This piece originally appeared at expat+HAREM in May of 2010 and ended up sparking a very lively discussion. The comments are still archived on the site.
In the Communist days, Prague’s trams were rife with secret servicemen who would listen in on conversations, looking for dissidents. The carriages are still silent as tombs. With the exception of tourists or drunk adolescents, Czech people don’t usually talk above a whisper, even generations born after the Velvet Revolution.
Other things haven’t changed with the fall of Communism. Like the treatment of the Romani, or gypsy, community. Though their nationality is Czech or Slovak, the Roma are discriminated against, forcibly sterilised in hospitals, and their children are placed in schools for the handicapped. Being Roma is considered a handicap. A conservative Czech party tried to pass legislation to buy a plot of land in India to send all the Romani ‘home’.

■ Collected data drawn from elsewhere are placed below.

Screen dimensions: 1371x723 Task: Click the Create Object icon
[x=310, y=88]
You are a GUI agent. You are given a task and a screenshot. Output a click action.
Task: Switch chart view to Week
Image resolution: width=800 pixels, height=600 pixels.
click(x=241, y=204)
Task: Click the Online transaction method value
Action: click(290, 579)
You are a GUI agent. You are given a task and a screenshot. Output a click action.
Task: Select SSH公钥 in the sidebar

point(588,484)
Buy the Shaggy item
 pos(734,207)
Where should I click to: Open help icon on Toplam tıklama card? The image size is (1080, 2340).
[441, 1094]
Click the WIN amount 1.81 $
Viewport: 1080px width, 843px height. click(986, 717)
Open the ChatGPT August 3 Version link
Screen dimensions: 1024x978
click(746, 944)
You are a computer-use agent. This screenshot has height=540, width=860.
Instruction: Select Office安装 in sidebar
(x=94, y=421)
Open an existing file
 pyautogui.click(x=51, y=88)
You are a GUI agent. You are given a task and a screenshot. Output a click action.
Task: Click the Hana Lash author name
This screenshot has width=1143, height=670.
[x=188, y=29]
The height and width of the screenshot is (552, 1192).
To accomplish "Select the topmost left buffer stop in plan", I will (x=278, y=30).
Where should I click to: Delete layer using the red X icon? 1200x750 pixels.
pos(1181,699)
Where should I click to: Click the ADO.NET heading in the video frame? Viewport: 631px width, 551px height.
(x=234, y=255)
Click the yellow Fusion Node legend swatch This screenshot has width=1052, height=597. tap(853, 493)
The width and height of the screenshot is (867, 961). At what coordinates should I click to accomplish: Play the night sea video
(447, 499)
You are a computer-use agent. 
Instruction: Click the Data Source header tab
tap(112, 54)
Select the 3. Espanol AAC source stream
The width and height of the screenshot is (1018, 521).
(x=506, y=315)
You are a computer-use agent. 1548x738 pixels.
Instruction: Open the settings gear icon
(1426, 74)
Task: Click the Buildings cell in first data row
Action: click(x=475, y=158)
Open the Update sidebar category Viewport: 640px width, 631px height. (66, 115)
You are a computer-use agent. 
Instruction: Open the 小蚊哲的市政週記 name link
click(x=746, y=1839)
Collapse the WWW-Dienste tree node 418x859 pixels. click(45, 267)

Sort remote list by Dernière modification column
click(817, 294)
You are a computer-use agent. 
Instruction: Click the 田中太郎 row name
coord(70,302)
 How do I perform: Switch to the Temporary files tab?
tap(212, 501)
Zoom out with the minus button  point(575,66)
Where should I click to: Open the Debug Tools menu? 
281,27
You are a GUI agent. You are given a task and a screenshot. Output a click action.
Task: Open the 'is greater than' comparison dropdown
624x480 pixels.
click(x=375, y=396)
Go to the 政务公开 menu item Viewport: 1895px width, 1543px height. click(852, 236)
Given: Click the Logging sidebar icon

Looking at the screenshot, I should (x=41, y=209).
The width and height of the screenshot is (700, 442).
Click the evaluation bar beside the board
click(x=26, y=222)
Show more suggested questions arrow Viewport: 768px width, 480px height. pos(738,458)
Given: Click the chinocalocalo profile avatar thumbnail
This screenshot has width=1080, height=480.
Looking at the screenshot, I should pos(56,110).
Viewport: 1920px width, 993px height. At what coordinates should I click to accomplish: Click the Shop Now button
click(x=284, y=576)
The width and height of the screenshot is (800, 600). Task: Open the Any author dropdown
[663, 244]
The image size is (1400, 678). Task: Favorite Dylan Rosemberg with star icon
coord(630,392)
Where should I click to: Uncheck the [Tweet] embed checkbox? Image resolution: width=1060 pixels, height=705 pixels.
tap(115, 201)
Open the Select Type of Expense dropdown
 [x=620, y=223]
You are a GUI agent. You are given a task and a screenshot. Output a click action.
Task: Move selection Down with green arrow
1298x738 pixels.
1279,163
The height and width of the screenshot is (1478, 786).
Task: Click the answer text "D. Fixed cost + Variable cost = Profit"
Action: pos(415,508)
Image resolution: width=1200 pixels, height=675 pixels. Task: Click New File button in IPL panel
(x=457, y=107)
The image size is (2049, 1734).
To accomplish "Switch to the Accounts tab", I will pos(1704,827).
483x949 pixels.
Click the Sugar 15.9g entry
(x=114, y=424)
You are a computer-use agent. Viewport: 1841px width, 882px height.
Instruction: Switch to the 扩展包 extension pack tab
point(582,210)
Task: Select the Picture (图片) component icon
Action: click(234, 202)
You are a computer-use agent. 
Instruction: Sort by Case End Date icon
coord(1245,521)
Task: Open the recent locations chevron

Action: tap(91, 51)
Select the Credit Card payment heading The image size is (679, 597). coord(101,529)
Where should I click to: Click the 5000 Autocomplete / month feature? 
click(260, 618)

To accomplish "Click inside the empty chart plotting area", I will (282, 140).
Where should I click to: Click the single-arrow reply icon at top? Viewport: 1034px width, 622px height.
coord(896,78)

The Neo-Nazi movement is strong. I see them on the trams, their skulls shaved and uncovered in spite of the cold, their trousers tucked into their combat boots and laces wound round in their distinctive style. I was frightened when the head of the movement encouraged them to dress like everyone else, grow their hair.
As a mixed breed Asian woman, I won’t wear my bindis unless I’m with my European-looking husband. When it’s warm I show my hugely tattooed shoulders. The ink under my skin gives me some street cred. I dress smartly, putting more effort into my appearance than anywhere else I’ve lived.
When a place’s dark legacy affects you, what ways have you found to cope?